* _TASK_
Check every line of the entries for the string "Delete" and return the ones that contain it.

SUPPLIED DATA section start

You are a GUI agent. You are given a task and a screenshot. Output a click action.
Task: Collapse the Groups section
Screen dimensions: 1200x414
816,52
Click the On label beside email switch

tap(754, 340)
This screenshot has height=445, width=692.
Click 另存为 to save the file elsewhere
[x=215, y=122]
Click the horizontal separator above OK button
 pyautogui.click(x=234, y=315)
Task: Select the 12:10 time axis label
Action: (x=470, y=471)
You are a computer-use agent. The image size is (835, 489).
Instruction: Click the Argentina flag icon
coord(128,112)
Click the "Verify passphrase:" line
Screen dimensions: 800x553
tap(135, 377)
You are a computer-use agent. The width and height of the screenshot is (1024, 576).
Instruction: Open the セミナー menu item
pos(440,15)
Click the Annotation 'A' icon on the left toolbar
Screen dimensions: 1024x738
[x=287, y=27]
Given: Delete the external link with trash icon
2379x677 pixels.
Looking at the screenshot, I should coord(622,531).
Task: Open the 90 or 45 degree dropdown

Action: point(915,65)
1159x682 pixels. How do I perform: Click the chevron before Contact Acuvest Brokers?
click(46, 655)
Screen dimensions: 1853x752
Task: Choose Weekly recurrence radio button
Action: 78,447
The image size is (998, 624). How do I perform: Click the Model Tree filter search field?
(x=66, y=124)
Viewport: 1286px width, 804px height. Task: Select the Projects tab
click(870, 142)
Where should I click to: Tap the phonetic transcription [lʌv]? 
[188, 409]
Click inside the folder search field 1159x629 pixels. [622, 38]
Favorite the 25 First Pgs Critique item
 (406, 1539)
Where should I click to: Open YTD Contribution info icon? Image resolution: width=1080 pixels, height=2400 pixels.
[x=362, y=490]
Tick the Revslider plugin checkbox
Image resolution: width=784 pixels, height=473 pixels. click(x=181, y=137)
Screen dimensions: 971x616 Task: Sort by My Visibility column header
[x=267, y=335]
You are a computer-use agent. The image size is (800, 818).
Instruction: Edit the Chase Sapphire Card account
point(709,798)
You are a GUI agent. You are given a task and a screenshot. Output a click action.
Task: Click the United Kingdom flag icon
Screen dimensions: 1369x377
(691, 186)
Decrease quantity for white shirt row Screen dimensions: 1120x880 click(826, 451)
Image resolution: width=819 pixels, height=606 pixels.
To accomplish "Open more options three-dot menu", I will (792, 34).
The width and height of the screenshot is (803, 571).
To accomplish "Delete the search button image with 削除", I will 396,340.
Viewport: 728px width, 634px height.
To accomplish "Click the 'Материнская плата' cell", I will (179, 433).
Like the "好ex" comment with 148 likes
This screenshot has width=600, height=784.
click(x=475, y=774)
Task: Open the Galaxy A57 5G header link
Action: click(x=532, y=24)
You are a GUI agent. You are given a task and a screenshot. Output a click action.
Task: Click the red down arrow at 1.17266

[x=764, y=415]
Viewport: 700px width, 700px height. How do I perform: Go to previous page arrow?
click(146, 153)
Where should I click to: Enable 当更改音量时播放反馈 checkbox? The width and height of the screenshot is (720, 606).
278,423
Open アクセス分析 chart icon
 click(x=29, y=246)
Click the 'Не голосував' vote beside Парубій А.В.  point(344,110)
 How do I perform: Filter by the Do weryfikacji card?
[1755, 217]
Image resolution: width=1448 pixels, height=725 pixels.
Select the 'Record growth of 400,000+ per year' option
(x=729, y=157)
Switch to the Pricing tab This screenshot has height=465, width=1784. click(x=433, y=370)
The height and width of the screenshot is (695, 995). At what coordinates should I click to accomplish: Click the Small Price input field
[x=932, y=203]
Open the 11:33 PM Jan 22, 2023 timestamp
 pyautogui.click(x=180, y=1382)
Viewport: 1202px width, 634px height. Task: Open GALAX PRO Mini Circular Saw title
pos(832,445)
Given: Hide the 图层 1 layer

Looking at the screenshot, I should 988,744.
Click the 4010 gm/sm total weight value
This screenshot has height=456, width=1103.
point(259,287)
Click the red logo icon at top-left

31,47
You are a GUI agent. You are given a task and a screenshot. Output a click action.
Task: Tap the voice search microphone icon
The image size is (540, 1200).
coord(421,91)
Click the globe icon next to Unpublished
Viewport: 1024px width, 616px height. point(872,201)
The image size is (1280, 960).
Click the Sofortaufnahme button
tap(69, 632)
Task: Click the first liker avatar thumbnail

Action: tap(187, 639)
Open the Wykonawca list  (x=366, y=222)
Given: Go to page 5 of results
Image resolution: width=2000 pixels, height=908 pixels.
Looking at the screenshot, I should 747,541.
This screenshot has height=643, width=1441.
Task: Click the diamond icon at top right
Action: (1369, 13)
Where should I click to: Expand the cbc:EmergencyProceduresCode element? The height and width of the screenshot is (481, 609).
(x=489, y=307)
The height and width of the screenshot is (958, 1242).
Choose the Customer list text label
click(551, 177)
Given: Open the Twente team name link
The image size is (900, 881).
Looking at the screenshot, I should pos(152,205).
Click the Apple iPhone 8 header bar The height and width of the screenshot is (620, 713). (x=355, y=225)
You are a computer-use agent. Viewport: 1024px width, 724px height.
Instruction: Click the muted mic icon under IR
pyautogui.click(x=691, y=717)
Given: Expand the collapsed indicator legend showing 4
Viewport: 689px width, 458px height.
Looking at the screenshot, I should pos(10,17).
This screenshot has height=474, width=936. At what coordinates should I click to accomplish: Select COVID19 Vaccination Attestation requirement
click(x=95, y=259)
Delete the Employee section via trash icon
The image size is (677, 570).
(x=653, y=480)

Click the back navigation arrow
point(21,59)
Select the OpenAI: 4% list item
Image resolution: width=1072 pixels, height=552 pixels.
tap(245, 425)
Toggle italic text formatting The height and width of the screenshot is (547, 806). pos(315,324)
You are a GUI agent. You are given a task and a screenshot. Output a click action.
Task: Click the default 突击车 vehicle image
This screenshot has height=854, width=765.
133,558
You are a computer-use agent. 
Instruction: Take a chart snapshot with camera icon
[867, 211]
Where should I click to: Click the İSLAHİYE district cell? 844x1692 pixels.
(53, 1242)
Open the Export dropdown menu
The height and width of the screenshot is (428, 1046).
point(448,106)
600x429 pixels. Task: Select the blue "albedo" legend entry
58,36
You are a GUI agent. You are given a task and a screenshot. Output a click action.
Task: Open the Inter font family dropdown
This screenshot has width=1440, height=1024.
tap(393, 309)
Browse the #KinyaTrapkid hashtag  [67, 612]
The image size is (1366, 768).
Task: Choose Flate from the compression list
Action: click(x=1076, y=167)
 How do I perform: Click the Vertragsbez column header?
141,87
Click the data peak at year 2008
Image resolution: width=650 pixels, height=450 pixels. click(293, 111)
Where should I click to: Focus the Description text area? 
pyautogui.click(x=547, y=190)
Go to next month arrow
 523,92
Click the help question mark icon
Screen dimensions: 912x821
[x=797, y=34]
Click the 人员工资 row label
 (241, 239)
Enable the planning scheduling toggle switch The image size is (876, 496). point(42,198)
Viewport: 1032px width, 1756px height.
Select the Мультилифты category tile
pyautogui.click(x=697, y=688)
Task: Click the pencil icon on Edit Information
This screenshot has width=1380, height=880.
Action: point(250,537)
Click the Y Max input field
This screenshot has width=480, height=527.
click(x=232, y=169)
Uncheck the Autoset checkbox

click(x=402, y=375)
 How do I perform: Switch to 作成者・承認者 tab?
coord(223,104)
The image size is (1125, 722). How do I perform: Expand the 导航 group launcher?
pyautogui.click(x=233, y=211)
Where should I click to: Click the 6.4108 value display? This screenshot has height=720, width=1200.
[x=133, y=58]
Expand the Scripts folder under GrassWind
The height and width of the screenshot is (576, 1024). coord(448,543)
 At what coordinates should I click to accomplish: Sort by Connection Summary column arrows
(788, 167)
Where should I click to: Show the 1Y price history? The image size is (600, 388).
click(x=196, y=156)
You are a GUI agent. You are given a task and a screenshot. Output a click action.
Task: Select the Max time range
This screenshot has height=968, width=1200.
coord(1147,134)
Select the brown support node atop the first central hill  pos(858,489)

SUPPLIED DATA section end

* _ANSWER FOR THIS EXERCISE_
Given: Delete the external link with trash icon
To accomplish "Delete the search button image with 削除", I will 396,340.
Delete the Employee section via trash icon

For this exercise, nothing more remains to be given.